TRECHO APRESENTADO
Foram improváveis as circunstâncias em que Luis Lobianco descobriu Gisberta Salce Júnior – e o Observador teve um papel nessa história. O ator passava férias no início de 2016 em Teresópolis, a hora e meia do Rio de Janeiro, quando de repente escutou a “Balada de Gisberta” na voz de Maria Bethânia, um original de Pedro Abrunhosa gravado em 2007. “Tinha o desejo de fazer um projeto teatral e andava a pesquisar material que me emocionasse ou que me fizesse rir muito”, recorda o ator brasileiro, conhecido como um dos protagonistas da série humorística “Porta dos Fundos”.

“Naquele momento, com tempo livre, pude ouvir pela primeira vez com atenção o tema cantado por Maria Bethânia e fiquei profundamente emocionado. Não conhecia a história de Gisberta, nunca tinha ouvido falar dela.”

EXERCÍCIO CURTO
Responda às perguntas com base no trecho apresentado:
1. Em que cidade o ator passava férias no início de 2016?
2. De quem é o original da "Balada de Gisberta" e em que ano foi gravado?
3. O ator conhecia a história de Gisberta antes de ouvir a canção?

DADOS EXTRAÍDOS
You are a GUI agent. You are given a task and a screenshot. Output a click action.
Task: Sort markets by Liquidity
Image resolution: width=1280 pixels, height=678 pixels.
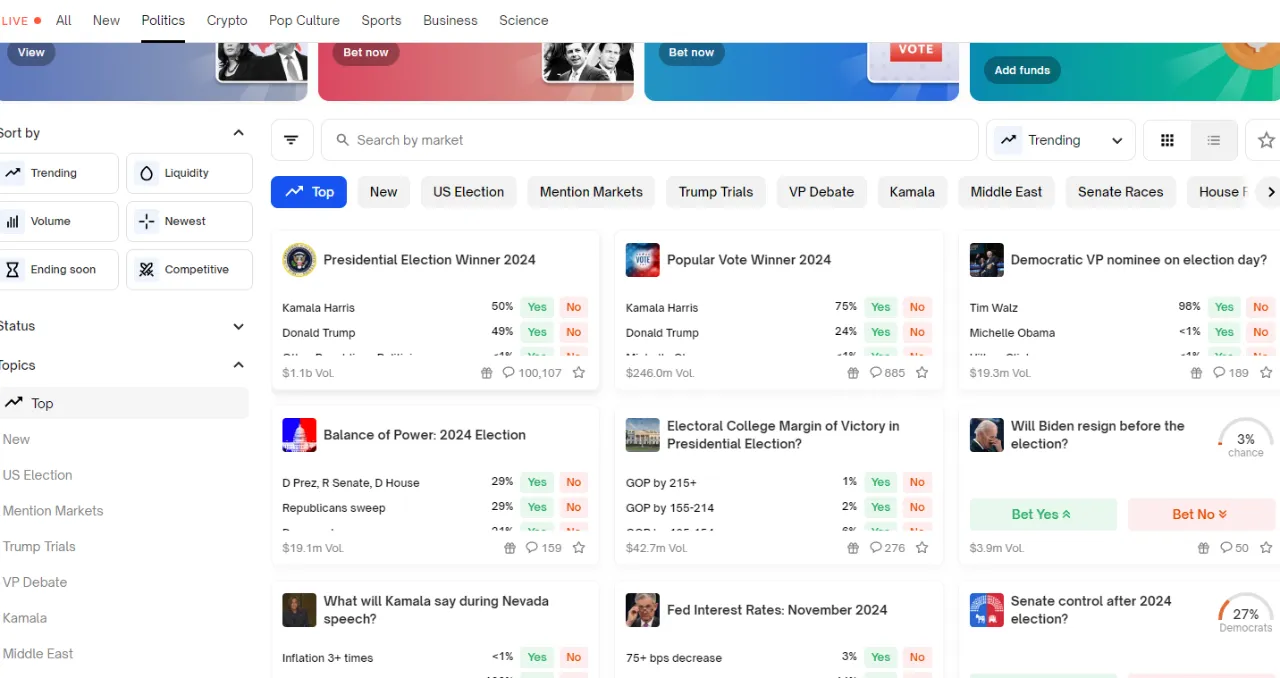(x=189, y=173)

--

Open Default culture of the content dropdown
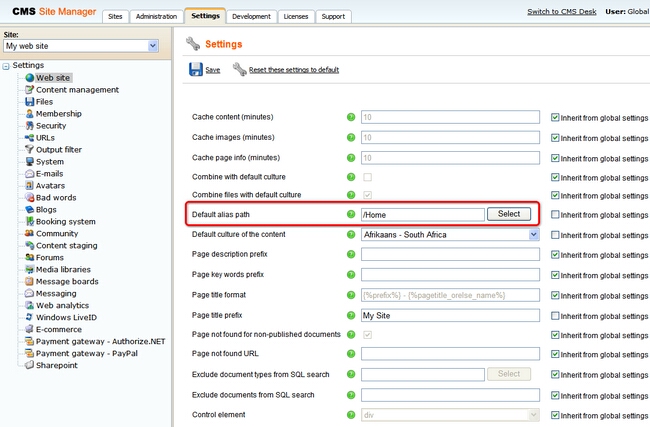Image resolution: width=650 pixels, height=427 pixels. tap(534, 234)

---

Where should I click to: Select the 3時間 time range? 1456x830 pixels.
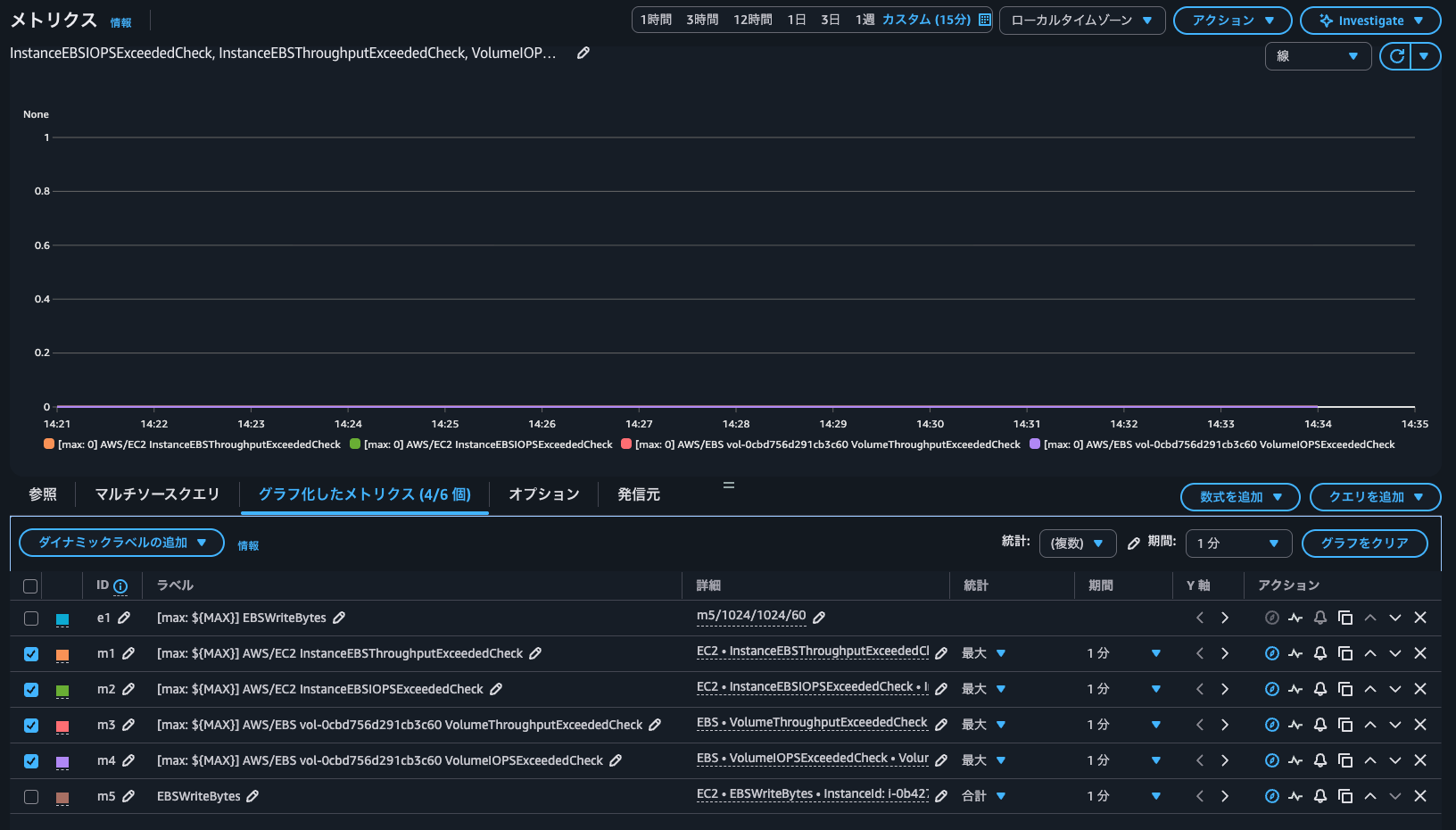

RESULTADO ABAIXO
1. O ator passava férias em Teresópolis, a hora e meia do Rio de Janeiro.
2. O original é de Pedro Abrunhosa e foi gravado em 2007.
3. Não, ele não conhecia a história de Gisberta e nunca tinha ouvido falar dela.